Dogs and peasants

A question of moderately pressing significance: Is there anything I share with the hapless blunderer that was Stanley Pleeber? You may have noticed by now that I insist on treating this man with disdain. I have poured less maple syrup on a pancake than scorn on his dead head. Why? I suppose it is because he falls so short of being the hero that, in one sense, he ought to be. Scholars of the European folk-tale owe him a lot; his collection of tales is not only one of the largest in the world, it is most probably the best. He gathered together the materials for future generations to peruse at their will – and we must thank him.

So why is it so hard to? Another question beckons: to what extent did he gather the materials together? Aha – therein wallows the rub. In actuality, Pleeber didn’t gather all that much himself. Like many sensible rich men, he paid for other people to do the gathering. One of the problems with folk-tales, as you many know, is their reliance on ‘oral traditions’. They can be tenuous, flimsy things – like signet feathers drifting in a stiff spring wind.
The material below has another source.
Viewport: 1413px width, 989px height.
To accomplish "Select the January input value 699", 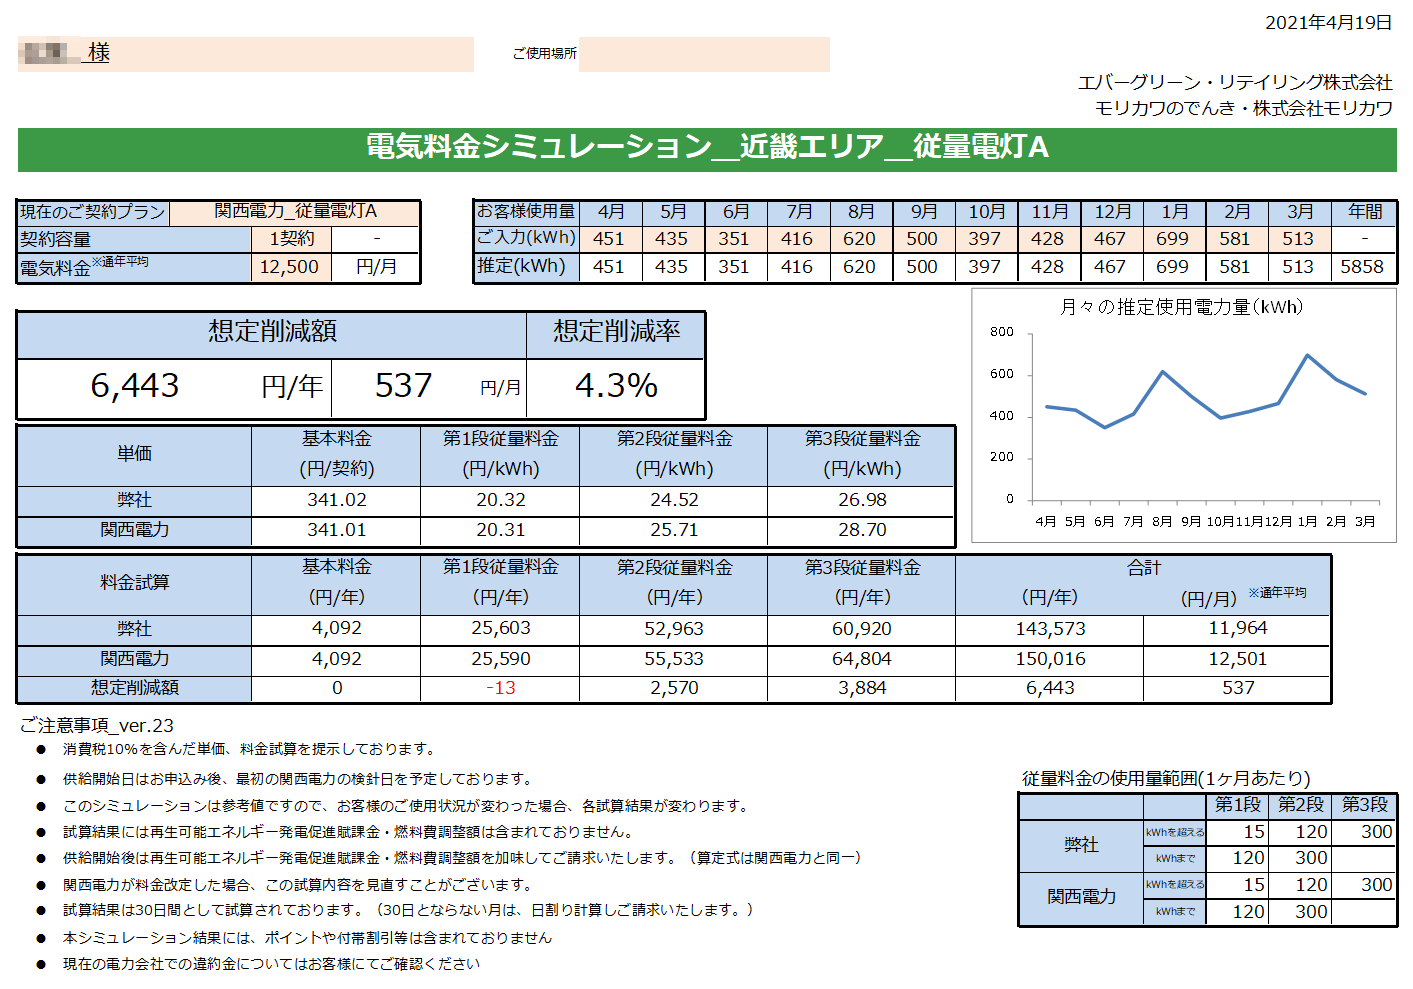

They are rarely written down – not in any resolved form at least. They need to be constructed, in fact, from a variety of sources; some of which are living, breathing, sweating people. And here’s the problem. Who wants – or has the requisite skills – to traipse around old Croatian villages asking old women to recount that story about the sheep they may remember their grandfather once telling them? Pleeber didn’t – and neither, I must admit, do I. Oh, I’ve done my fair share: I’m not a complete wimp. I still believe that the only worthy critic is the one who (as I put it here) likes to ‘reject the well-trodden path and rush off into the prickly undergrowth’. Even so, I will accept the fact that, on occasion, I have had to concede defeat.

I’ll talk about the peasants later. For now a word about their dogs. Dogs come in many shapes and sizes. In the spirit of equality, I dislike all of them, from the plausibly genial types I met on Boston common this afternoon, to the probably frenetic kind one is likely to encounter in an Hungarian hamlet. ‘If I hear a dog yapping in a man’s house, I do not enter that house’ said Pleeber. Extreme, maybe, but I have to agree. Academics will do a lot for their work (and so they should) but braving a mad Norwegian bloodhound does not have to be one of them.

Of course, I don’t have an assistant to tame the dogs for me. Pleeber did. In fact, he had several. And these people, in many (if not all) ways, are the hidden heroes of his collection. After all, they did the collecting. He merely paid their way. Had he shown any awareness of this fact, we (or I to be exact) might forgive him. Instead, he neglected to mention his helpers at every juncture. For all the eccentricity and peculiar wisdom of his tastes, he remains a curiously arrogant, fundamentally conservative fellow. He funneled thousands of dollars into a venture in which he took no personal part and, on its completion, very little personal interest. Like many of us, he is two parts an enigma, but four parts a bore.